What the task asks - Word for word, reproduce each of the entries.

Exercise input -
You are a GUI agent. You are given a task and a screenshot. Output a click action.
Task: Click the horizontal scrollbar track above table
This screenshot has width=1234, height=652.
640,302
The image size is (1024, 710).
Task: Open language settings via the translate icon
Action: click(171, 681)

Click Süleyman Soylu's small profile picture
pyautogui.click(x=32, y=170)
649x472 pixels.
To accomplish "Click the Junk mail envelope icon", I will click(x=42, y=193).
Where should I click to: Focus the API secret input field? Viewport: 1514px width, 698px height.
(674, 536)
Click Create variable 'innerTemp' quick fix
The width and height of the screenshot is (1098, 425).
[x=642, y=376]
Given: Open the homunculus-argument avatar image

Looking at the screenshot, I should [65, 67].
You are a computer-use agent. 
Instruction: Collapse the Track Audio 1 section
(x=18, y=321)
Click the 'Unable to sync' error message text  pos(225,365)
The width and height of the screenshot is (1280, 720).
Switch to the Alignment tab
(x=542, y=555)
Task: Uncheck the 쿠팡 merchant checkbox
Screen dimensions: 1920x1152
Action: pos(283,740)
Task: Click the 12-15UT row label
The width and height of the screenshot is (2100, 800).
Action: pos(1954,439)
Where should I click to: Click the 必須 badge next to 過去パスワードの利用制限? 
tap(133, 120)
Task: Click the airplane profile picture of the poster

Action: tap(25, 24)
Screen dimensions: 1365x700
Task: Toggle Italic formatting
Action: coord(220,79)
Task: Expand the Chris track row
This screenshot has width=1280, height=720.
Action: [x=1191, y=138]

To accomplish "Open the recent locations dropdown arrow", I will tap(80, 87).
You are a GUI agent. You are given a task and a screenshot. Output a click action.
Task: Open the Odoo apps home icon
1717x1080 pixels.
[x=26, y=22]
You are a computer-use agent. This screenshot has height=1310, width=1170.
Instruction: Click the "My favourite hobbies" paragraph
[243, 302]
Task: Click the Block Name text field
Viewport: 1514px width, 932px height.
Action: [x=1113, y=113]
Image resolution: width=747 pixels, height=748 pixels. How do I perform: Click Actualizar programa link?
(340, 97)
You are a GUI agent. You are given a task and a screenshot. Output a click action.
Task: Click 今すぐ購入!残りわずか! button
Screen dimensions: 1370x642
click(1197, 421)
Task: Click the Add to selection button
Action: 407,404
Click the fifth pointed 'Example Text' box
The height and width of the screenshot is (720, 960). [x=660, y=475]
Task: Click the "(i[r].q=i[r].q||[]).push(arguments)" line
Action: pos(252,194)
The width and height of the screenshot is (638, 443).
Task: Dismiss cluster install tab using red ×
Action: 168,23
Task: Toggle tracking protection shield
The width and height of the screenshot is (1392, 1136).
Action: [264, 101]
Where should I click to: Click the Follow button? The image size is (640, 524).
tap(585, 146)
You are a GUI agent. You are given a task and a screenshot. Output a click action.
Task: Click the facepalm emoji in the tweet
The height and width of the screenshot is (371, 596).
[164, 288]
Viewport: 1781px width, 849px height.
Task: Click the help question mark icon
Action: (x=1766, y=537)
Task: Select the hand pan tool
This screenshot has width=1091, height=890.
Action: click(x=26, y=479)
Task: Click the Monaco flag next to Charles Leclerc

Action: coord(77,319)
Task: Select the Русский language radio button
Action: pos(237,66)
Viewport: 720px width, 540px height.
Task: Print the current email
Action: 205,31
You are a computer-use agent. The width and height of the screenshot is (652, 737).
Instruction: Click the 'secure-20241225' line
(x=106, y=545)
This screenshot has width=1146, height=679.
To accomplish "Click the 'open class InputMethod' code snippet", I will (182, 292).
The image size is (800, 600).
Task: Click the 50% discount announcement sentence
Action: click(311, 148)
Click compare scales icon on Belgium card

Task output -
You are a GUI agent. You are given a task and a screenshot. Output a click action.
Task: Click the horizontal scrollbar track above table
This screenshot has width=1234, height=652.
640,302
The image size is (1024, 710).
Task: Open language settings via the translate icon
Action: click(171, 681)

Click Süleyman Soylu's small profile picture
pyautogui.click(x=32, y=170)
649x472 pixels.
To accomplish "Click the Junk mail envelope icon", I will click(x=42, y=193).
Where should I click to: Focus the API secret input field? Viewport: 1514px width, 698px height.
(674, 536)
Click Create variable 'innerTemp' quick fix
The width and height of the screenshot is (1098, 425).
[x=642, y=376]
Given: Open the homunculus-argument avatar image

Looking at the screenshot, I should [65, 67].
You are a computer-use agent. 
Instruction: Collapse the Track Audio 1 section
(x=18, y=321)
Click the 'Unable to sync' error message text  pos(225,365)
The width and height of the screenshot is (1280, 720).
Switch to the Alignment tab
(x=542, y=555)
Task: Uncheck the 쿠팡 merchant checkbox
Screen dimensions: 1920x1152
Action: pos(283,740)
Task: Click the 12-15UT row label
The width and height of the screenshot is (2100, 800).
Action: pos(1954,439)
Where should I click to: Click the 必須 badge next to 過去パスワードの利用制限? 
tap(133, 120)
Task: Click the airplane profile picture of the poster

Action: tap(25, 24)
Screen dimensions: 1365x700
Task: Toggle Italic formatting
Action: coord(220,79)
Task: Expand the Chris track row
This screenshot has width=1280, height=720.
Action: [x=1191, y=138]

To accomplish "Open the recent locations dropdown arrow", I will tap(80, 87).
You are a GUI agent. You are given a task and a screenshot. Output a click action.
Task: Open the Odoo apps home icon
1717x1080 pixels.
[x=26, y=22]
You are a computer-use agent. This screenshot has height=1310, width=1170.
Instruction: Click the "My favourite hobbies" paragraph
[243, 302]
Task: Click the Block Name text field
Viewport: 1514px width, 932px height.
Action: [x=1113, y=113]
Image resolution: width=747 pixels, height=748 pixels. How do I perform: Click Actualizar programa link?
(340, 97)
You are a GUI agent. You are given a task and a screenshot. Output a click action.
Task: Click 今すぐ購入!残りわずか! button
Screen dimensions: 1370x642
click(1197, 421)
Task: Click the Add to selection button
Action: 407,404
Click the fifth pointed 'Example Text' box
The height and width of the screenshot is (720, 960). [x=660, y=475]
Task: Click the "(i[r].q=i[r].q||[]).push(arguments)" line
Action: pos(252,194)
The width and height of the screenshot is (638, 443).
Task: Dismiss cluster install tab using red ×
Action: 168,23
Task: Toggle tracking protection shield
The width and height of the screenshot is (1392, 1136).
Action: [264, 101]
Where should I click to: Click the Follow button? The image size is (640, 524).
tap(585, 146)
You are a GUI agent. You are given a task and a screenshot. Output a click action.
Task: Click the facepalm emoji in the tweet
The height and width of the screenshot is (371, 596).
[164, 288]
Viewport: 1781px width, 849px height.
Task: Click the help question mark icon
Action: (x=1766, y=537)
Task: Select the hand pan tool
This screenshot has width=1091, height=890.
Action: click(x=26, y=479)
Task: Click the Monaco flag next to Charles Leclerc

Action: coord(77,319)
Task: Select the Русский language radio button
Action: pos(237,66)
Viewport: 720px width, 540px height.
Task: Print the current email
Action: 205,31
You are a computer-use agent. The width and height of the screenshot is (652, 737).
Instruction: Click the 'secure-20241225' line
(x=106, y=545)
This screenshot has width=1146, height=679.
To accomplish "Click the 'open class InputMethod' code snippet", I will (182, 292).
The image size is (800, 600).
Task: Click the 50% discount announcement sentence
Action: click(311, 148)
Click compare scales icon on Belgium card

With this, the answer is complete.